- Born: 1981 (age 44–45) St Petersburg
- Occupation: Programmer
- Known for: VKontakte, Telegram, two golds at ICPC

= Andrey Lopatin =

Russian programmer

Andrey Lopatin (Андре́й Серге́евич Лопа́тин) is a Russian programmer, one of the main founders of VKontakte social network and Telegram messenger, two times world champion in competitive programming, 2009 Topcoder Open winner, coach of the SPBU competitive programming team since 2006.

== Early years ==

Andrey Lopatin was born in St Petersburg into a family of teachers. He studied at the famous Physics and Mathematics Lyceum No. 239, but the last year he finished at the school No. 238 in an experimental class where the kids were taught Latin, Ancient Greek, philosophy, oriental studies and ancient culture. In the 1990s he saw computers for the first time, he tried to code in Basic following the advice he read in a book. In the 8th grade he tried creating first programs in Assembler. He actively participated in computer science competitions, at one of which he met Nikolay Durov, Pavel Durov's elder brother.

After school, Lopatin entered SPBU where he got interested in algorithms. As a student, together with his friends Nikolay Durov and Oleg Eterevsky, Lopatin hacked into the network of ICPC organizers and sent messages to all participants, which led to disqualification of the team. In 2000 and 2001, together with Nikolai Durov, Lopatin won the ICPC. They were coached by Natalya Voyakovskaya, Senior Lecturer at the SPBU Faculty of Information Technology and Programming.

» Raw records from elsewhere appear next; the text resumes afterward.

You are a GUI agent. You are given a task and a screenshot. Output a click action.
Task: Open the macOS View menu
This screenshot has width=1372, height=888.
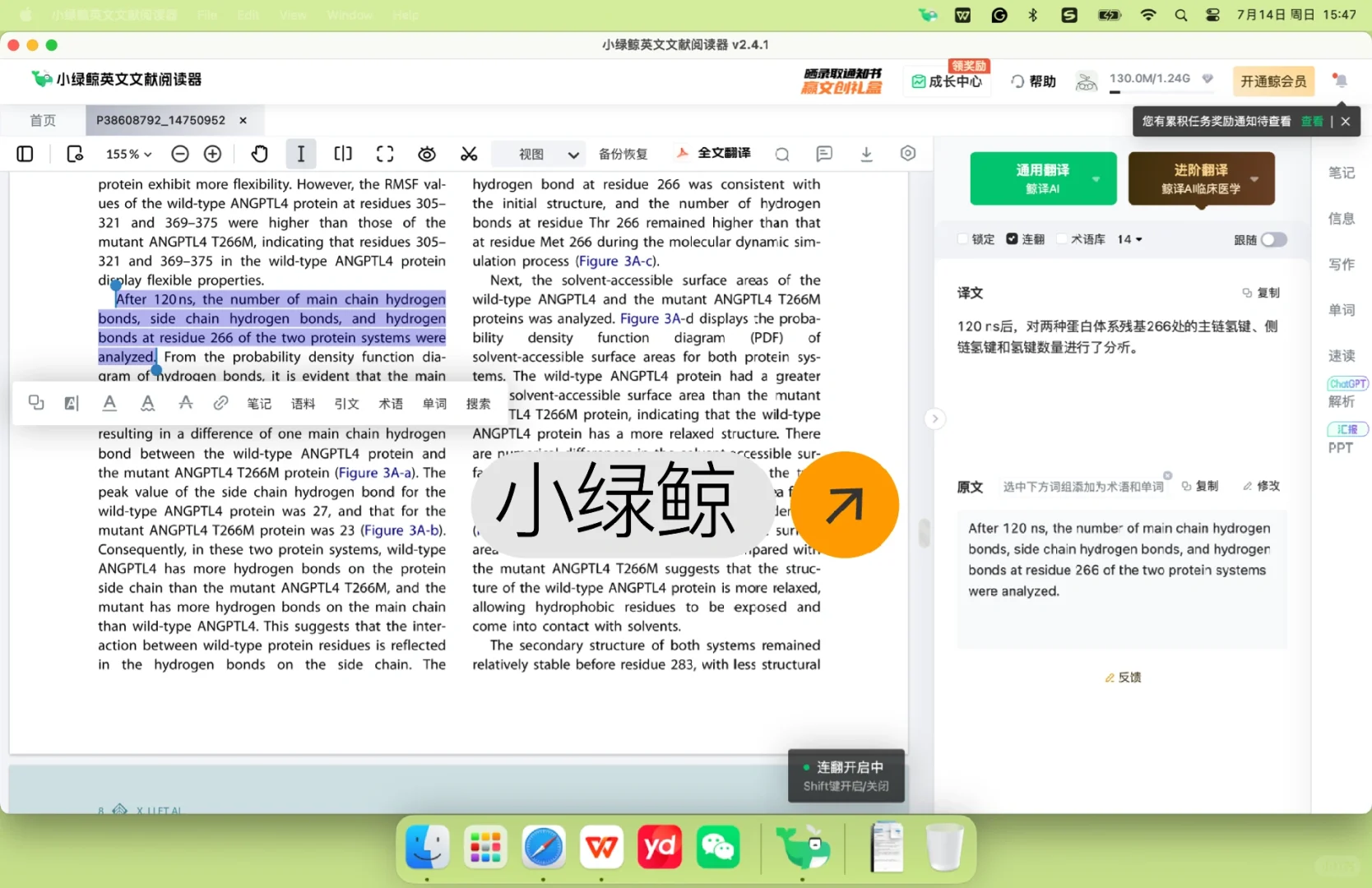point(293,15)

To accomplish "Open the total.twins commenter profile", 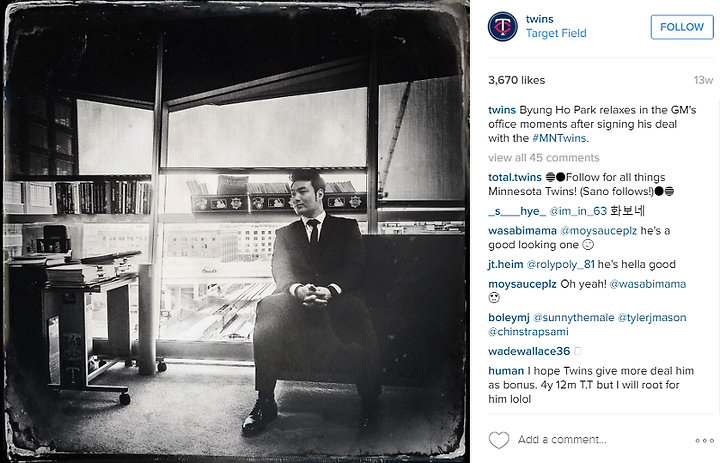I will click(515, 177).
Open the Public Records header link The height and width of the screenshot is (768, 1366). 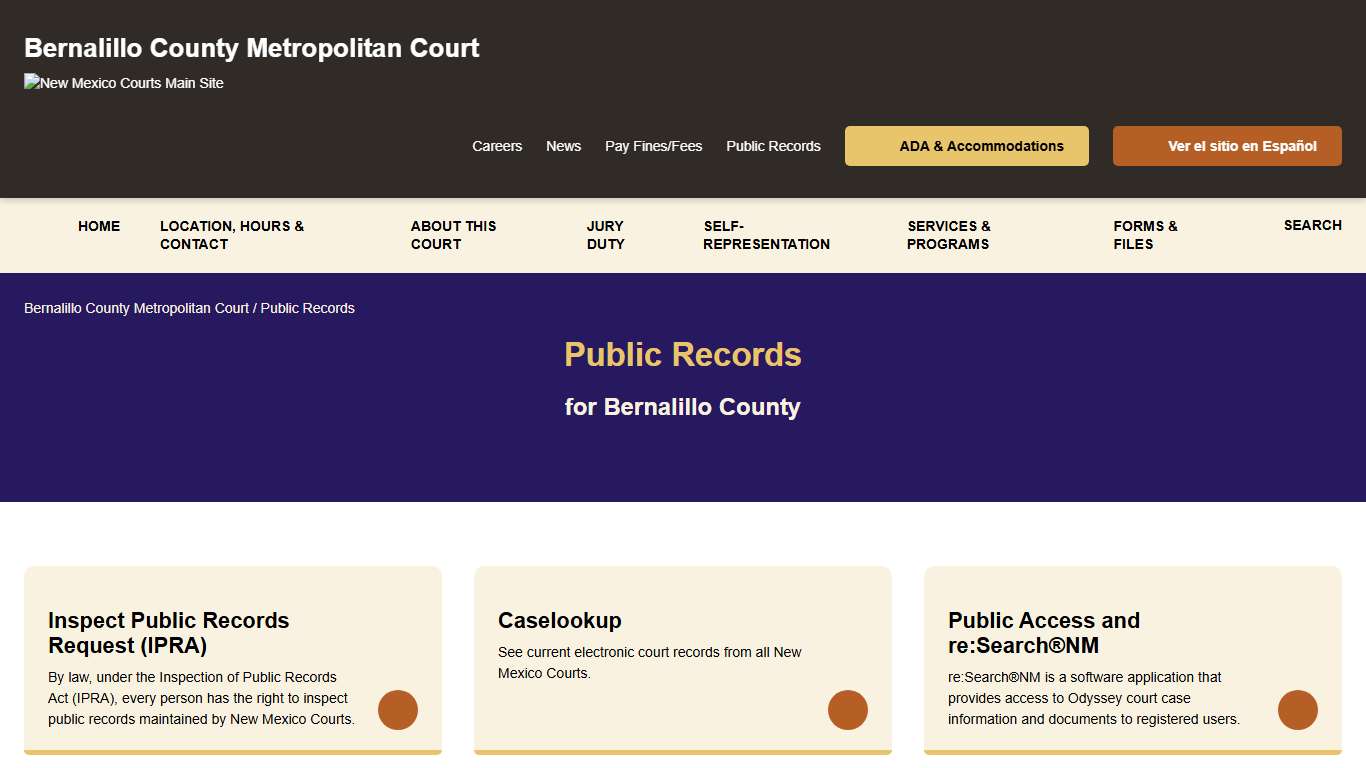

In 2009, Lopatin won the Topcoder Open.

== Career ==

Around 2008, in the early stages of the development of VKontakte, Nikolai and Pavel Durov invited Lopatin to join the team, he worked with Nikolai on code development and system optimisation. As the company grew bigger, he took the post of vice technical director.

Lopatin began working on the Telegram protocol in 2012 and became head of the company's Russian legal entity, but was fired by Pavel Durov in October 2014.

In 2015, he headed development team at VeeRoute.

== Teaching and coaching ==

Lopatin is hailed as one of the world's most gifted programmers. In 2006, he went to work at SPBU Mathematics and Mechanics faculty. After Voyakovskaya retired, Lopatin took over as coach of the SPBU competitive programming team and lead it to XI place at ICPC in 2008. In 2014 and 2016, his team won the championship.

In 2022, the team led by Lopatin took third place at the ICPC.

== Private life ==

Lopatin is married, the couple has two kids.